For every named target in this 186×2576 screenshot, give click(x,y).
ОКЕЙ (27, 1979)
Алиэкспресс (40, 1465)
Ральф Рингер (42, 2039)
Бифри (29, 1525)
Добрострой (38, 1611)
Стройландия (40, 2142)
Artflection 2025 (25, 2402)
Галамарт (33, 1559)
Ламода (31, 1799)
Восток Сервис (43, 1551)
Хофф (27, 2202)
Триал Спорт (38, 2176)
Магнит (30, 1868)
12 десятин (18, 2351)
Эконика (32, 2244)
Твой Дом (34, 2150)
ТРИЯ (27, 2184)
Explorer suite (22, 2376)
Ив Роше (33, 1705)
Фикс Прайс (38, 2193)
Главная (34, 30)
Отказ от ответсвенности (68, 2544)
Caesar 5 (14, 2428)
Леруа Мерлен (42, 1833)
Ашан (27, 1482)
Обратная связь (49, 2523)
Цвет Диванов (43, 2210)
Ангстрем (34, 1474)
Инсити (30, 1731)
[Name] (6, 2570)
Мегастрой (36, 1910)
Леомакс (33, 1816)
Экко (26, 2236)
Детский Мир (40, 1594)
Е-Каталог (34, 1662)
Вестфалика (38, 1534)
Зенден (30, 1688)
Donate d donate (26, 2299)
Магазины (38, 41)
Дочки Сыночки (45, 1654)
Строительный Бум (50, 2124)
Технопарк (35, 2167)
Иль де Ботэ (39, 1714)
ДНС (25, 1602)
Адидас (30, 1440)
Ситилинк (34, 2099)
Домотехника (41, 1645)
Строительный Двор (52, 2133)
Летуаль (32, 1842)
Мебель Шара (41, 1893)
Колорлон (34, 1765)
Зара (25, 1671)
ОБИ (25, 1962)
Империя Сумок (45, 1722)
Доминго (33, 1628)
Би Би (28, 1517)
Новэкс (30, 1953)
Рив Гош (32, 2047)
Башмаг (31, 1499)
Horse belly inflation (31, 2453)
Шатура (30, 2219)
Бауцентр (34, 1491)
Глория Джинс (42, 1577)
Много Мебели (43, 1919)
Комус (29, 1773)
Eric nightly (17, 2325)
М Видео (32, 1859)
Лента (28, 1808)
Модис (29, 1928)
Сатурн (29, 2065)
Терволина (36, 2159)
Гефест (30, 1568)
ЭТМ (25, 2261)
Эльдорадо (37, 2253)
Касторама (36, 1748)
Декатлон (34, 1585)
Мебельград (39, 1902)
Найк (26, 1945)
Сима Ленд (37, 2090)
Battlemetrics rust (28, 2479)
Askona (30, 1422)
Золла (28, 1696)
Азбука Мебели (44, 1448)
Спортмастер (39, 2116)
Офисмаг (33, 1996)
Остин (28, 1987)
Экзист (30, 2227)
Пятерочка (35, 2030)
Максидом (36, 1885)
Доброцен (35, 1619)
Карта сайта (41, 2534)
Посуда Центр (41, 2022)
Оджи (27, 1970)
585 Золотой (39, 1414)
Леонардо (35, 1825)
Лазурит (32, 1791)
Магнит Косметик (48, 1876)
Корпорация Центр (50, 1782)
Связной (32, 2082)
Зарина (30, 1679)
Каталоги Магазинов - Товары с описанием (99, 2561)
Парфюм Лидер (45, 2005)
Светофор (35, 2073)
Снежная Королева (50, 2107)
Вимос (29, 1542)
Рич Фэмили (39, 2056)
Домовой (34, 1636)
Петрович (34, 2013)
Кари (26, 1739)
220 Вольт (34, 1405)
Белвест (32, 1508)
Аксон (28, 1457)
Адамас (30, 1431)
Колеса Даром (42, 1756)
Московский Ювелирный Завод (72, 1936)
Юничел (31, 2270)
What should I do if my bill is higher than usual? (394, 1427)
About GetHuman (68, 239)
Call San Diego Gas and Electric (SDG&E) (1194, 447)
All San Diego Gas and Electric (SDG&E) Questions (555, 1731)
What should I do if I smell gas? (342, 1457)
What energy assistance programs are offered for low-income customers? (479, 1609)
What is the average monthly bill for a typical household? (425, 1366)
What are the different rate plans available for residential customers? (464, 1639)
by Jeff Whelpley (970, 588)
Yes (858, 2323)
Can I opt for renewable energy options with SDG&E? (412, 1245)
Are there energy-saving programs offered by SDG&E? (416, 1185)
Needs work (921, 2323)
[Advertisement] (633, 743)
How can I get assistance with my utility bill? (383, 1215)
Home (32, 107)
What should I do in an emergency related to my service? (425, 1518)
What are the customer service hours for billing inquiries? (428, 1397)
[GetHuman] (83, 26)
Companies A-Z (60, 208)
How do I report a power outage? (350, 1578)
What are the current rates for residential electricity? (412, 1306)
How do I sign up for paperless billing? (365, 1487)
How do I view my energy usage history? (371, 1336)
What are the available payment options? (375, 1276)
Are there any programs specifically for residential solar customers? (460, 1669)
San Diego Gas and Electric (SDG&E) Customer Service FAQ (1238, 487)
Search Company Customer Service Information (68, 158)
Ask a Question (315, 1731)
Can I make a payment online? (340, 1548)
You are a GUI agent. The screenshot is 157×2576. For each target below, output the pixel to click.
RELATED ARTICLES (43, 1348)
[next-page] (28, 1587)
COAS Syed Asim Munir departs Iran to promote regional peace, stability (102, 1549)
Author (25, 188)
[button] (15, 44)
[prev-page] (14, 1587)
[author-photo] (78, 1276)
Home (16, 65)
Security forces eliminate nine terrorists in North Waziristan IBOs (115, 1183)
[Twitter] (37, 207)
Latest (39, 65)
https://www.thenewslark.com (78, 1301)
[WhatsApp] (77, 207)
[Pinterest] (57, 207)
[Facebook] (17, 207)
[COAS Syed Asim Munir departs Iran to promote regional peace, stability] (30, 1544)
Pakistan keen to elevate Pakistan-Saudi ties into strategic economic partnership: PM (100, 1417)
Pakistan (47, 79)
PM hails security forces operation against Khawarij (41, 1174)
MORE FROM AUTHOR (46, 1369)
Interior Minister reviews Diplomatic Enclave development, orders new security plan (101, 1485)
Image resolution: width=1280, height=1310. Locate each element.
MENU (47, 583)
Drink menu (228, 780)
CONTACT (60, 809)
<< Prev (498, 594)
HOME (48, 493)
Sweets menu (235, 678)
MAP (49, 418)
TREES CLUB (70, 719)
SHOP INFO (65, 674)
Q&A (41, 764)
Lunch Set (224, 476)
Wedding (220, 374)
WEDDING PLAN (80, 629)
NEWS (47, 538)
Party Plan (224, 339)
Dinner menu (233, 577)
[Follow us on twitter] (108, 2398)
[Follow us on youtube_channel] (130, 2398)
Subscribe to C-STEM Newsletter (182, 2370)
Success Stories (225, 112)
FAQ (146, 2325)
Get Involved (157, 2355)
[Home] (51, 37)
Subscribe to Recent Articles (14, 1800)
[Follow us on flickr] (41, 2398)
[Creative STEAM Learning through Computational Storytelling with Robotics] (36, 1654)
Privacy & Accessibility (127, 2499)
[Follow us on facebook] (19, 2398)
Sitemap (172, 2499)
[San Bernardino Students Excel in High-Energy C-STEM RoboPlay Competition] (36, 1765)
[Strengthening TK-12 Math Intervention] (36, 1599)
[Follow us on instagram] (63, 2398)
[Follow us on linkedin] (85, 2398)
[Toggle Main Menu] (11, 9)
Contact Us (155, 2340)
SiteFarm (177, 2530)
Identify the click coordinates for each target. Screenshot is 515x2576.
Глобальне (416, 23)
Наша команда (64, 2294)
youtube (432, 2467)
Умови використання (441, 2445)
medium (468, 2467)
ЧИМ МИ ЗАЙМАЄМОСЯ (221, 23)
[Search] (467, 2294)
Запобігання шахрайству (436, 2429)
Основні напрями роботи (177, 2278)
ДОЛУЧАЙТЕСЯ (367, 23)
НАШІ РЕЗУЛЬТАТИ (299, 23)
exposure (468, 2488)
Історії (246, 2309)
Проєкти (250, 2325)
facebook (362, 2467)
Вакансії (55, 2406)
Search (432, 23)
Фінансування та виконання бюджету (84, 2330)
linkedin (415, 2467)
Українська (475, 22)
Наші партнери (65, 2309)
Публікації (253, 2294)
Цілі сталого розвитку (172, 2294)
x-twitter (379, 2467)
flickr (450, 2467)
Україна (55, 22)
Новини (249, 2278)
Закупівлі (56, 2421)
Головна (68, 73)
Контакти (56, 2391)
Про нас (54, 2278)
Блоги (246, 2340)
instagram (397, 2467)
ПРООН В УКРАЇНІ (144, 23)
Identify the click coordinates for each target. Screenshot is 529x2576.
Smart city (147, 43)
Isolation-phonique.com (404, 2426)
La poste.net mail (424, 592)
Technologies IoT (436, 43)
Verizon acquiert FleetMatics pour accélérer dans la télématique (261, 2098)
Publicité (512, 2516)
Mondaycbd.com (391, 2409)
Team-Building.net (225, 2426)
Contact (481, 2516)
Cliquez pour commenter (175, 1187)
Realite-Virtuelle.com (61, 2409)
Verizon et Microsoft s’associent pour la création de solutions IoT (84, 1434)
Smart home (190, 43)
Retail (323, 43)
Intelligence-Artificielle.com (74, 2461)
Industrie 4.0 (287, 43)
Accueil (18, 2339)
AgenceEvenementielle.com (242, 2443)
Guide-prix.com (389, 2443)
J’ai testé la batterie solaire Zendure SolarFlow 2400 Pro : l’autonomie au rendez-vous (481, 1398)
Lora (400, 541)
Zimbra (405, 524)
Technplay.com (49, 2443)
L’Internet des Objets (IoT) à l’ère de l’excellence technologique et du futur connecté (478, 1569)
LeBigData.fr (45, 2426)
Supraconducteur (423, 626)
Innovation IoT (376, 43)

----------

» **Goal of the exercise**
Would you please give the number of lines in the data above that contain the string "target"? Reply with that number only.

» **Exercise output**
4